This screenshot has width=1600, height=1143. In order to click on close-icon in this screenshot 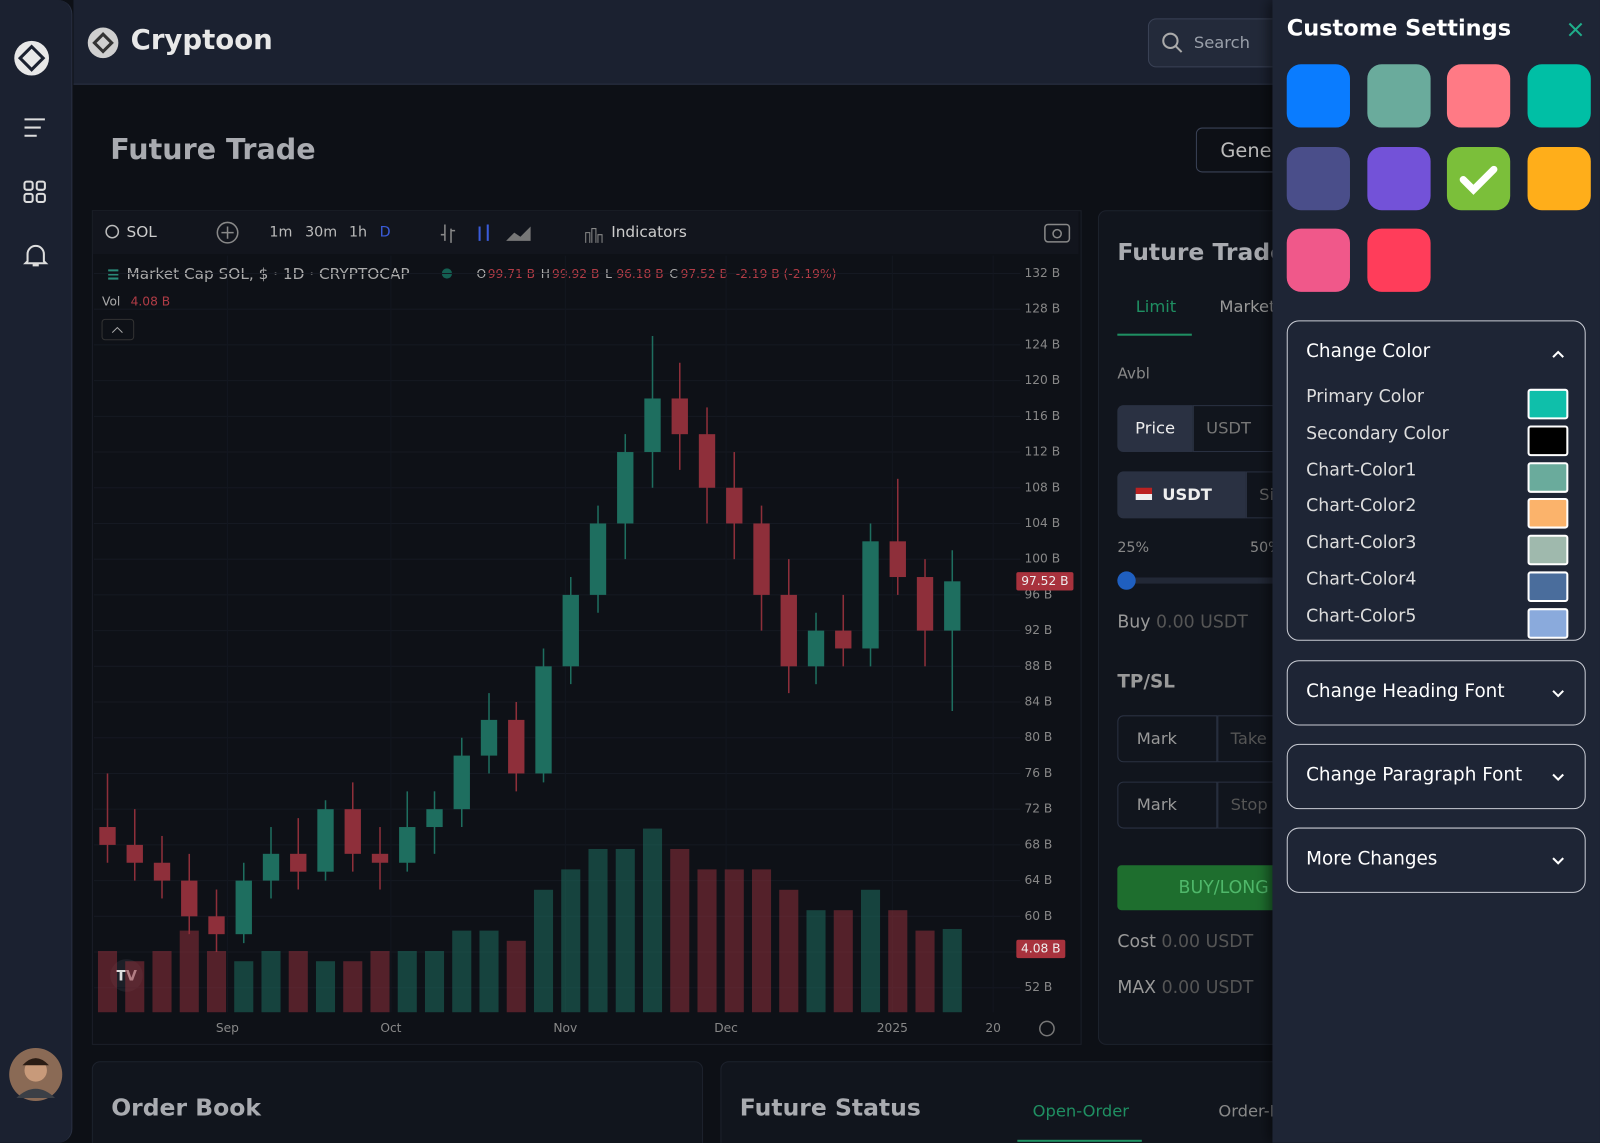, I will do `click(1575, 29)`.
---
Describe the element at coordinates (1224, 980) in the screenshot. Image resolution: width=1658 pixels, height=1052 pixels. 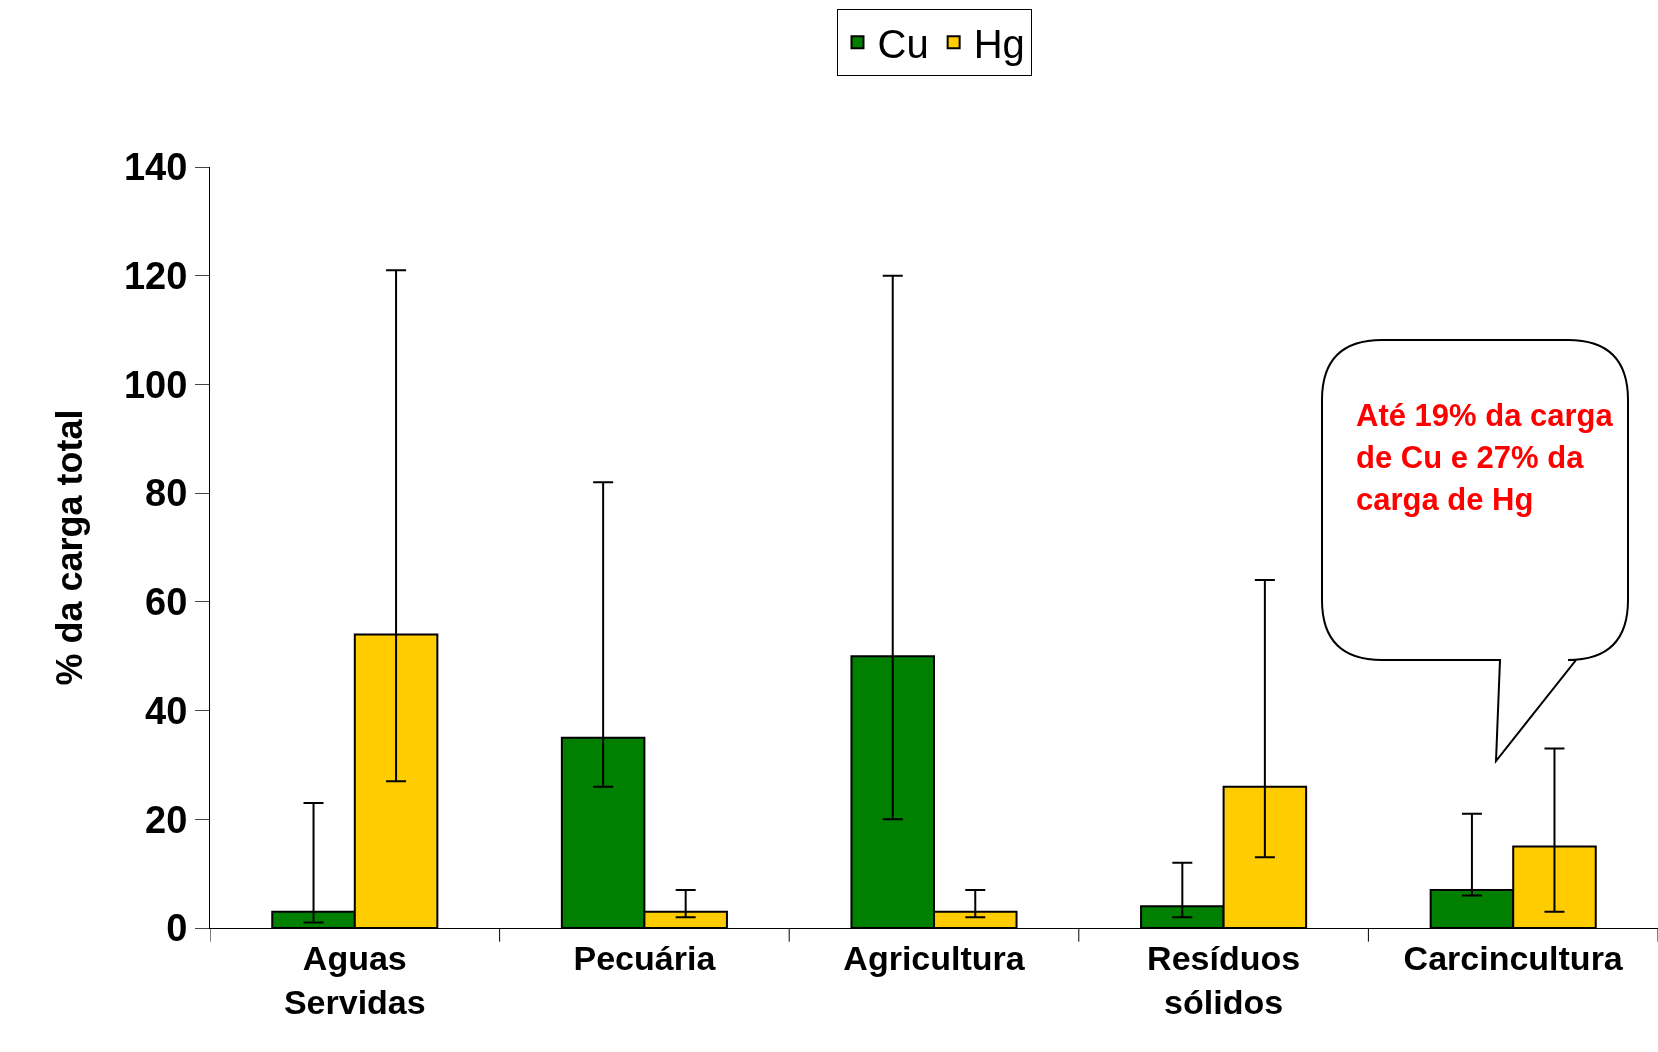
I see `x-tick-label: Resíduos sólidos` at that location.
...
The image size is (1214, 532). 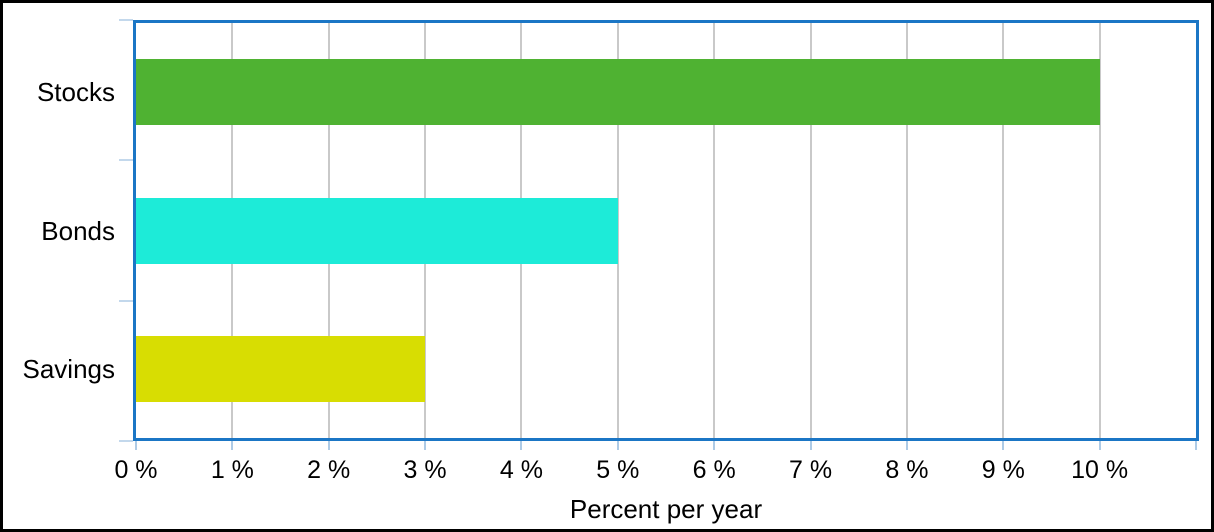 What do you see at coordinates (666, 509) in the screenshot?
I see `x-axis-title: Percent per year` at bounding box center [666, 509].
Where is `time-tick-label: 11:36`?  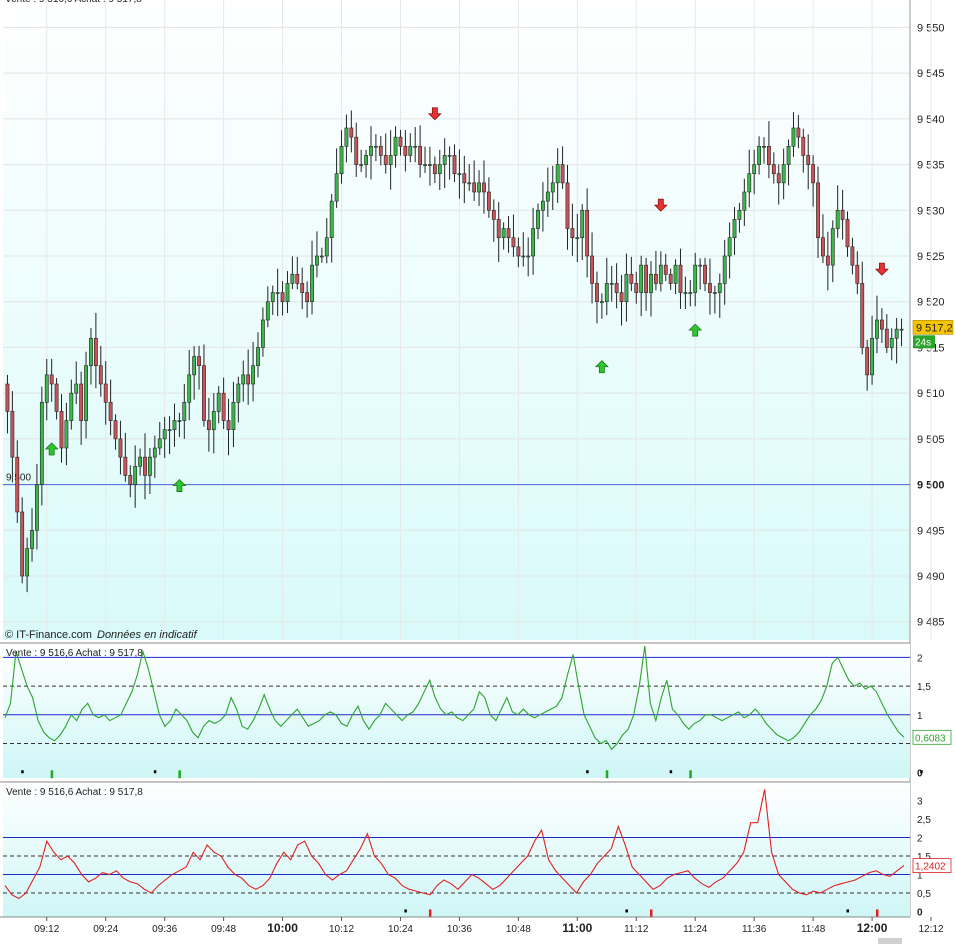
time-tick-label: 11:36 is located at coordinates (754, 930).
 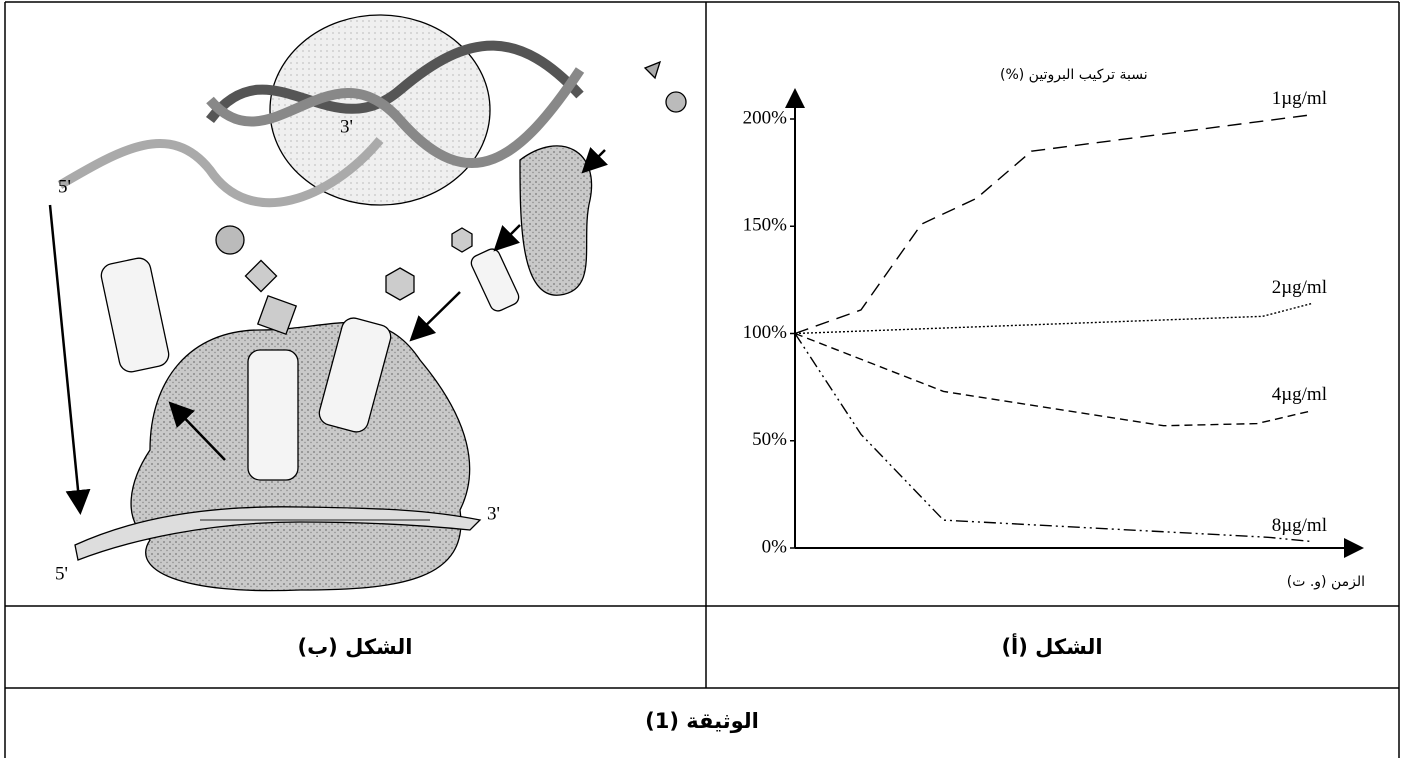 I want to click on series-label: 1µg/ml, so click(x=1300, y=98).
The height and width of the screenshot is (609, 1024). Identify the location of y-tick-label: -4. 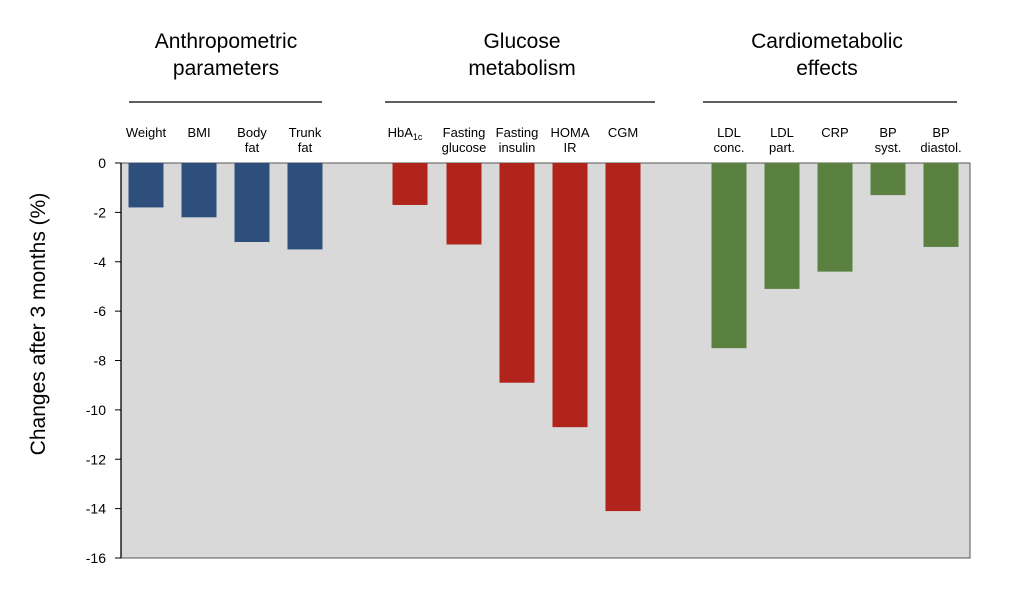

▶ **The task**
Render the stretch of the records from the line containing "I want to click" through the line containing "The height and" as a Markdown table with the columns Row and Text, numbering each line and skipping blank lines. Leave the pictures out.

▶ **Finished task**
| Row | Text |
|---|---|
| 1 |   I want to click on series-label: 1µg/ml, so click(x=1300, y=98). |
| 2 | The height and width of the screenshot is (609, 1024). Identify the location of y-tick-label: -4.  |